Lie down with dogs, get up with fleas. It's an old saying.
I once heard of a Zen monastery that took a $100,000 donation in illegal drug money. "We will purify the funds," was an explanation at the time.
Yesterday, Wal-Mart announced a plan to increase its donations to food banks in a country where millions rely on food stamps. Wal-Mart has been accused of manipulating the poor and disenfranchised. Do the hungry care where the food comes from?
In Hingham, a small town about 100 miles east of here, a Roman Catholic school has revoked its acceptance of the son of two lesbians, arguing that it was ill-equipped to answer questions the boy was likely to raise.
In Washington, the U.S. president Barack Obama met with his Afghan counterpart, Hamid Karzai and then warned the American public that America's war in Afghanistan was likely to get worse before it got better.
The French writer, Honore de Balzac, was reported to have said, "Behind every great fortune lies a great crime." But is there any bit of good fortune that does not partake of some disquiet or anguish and, alternatively, any horror that does not bring with it some element of good fortune?
Like cinnamon bread, this is woven with that and the goodness carries with it some bitter stories. This, I suppose, is called "yin and yang" by some -- the intertwining of all things. It's a slick description, but naming the name has a tendency to diminish the impact of horror or delight. To see things intellectually or emotionally is not to see things clearly, I'd say.

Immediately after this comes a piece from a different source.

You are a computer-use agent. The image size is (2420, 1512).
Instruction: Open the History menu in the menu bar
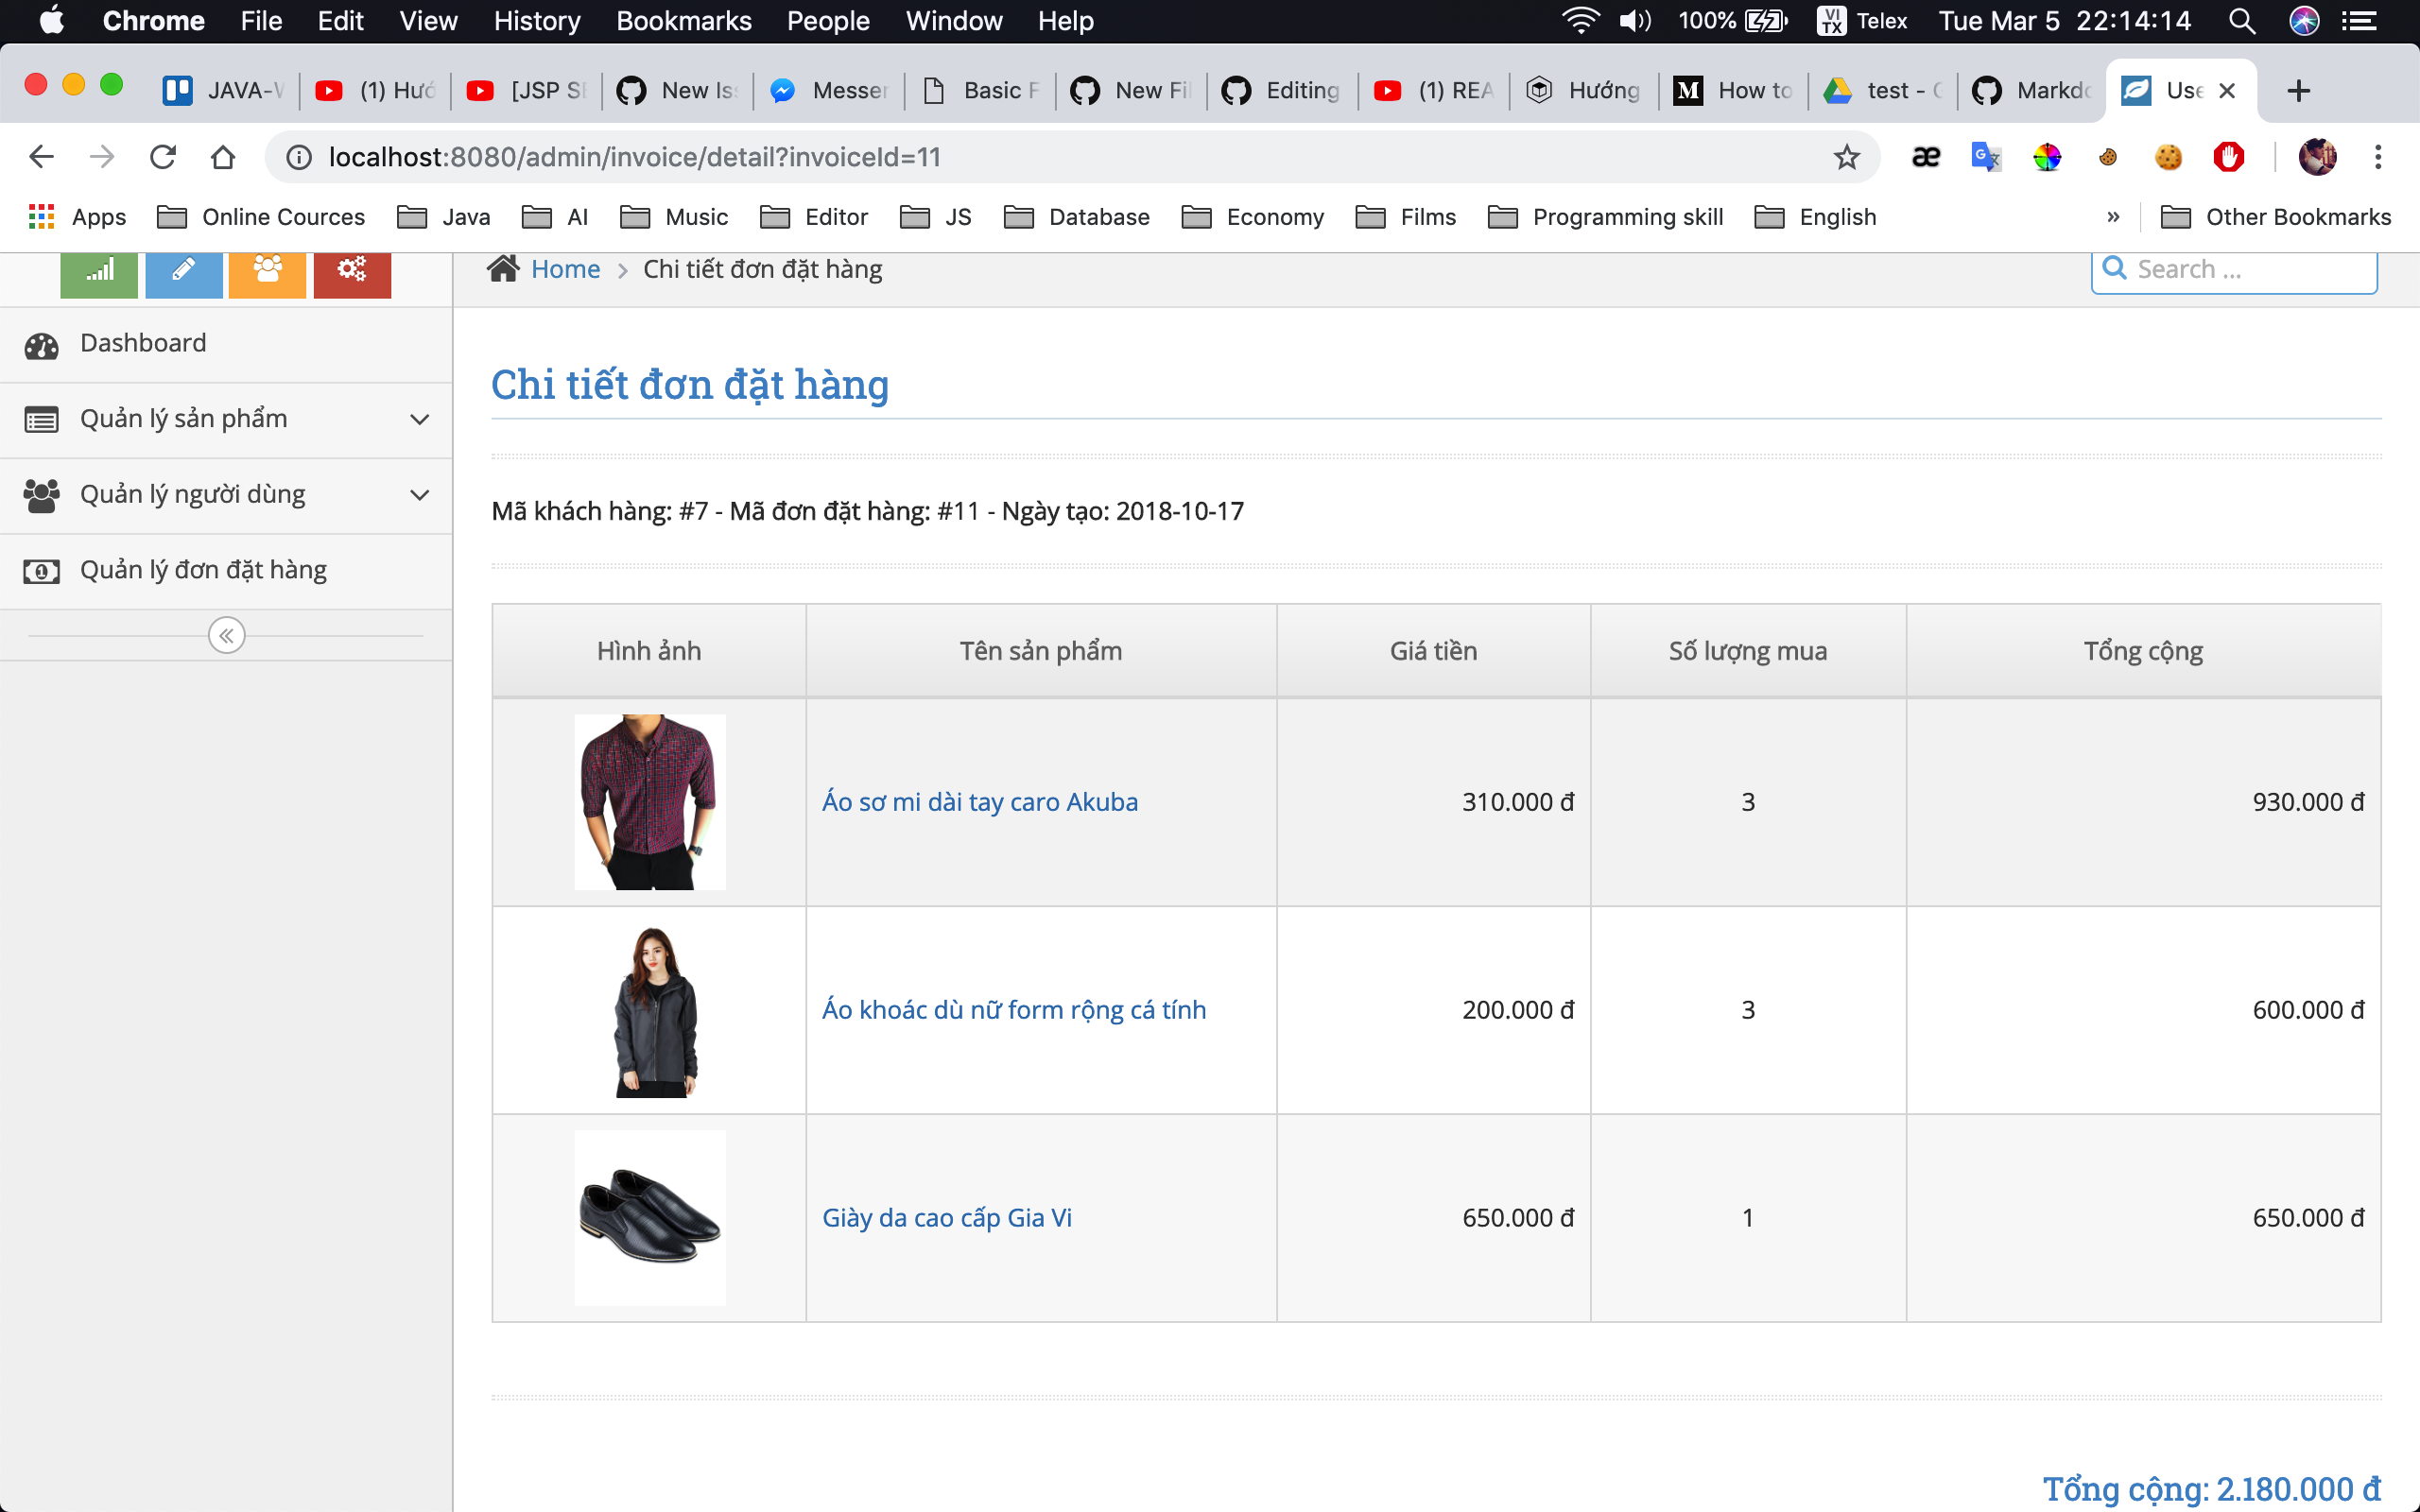[x=536, y=21]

The only way I can see to find some peaceful ground is to take responsibility -- pay attention and take responsibility for the cinnamon and the bread, the bread and the cinnamon. In this way, the heart can find some peace -- a peace that will never take root in the realms of praise or blame, elevation or diminution. Virtue and wisdom are not so much the point. Peace, clear as Windex, is the point.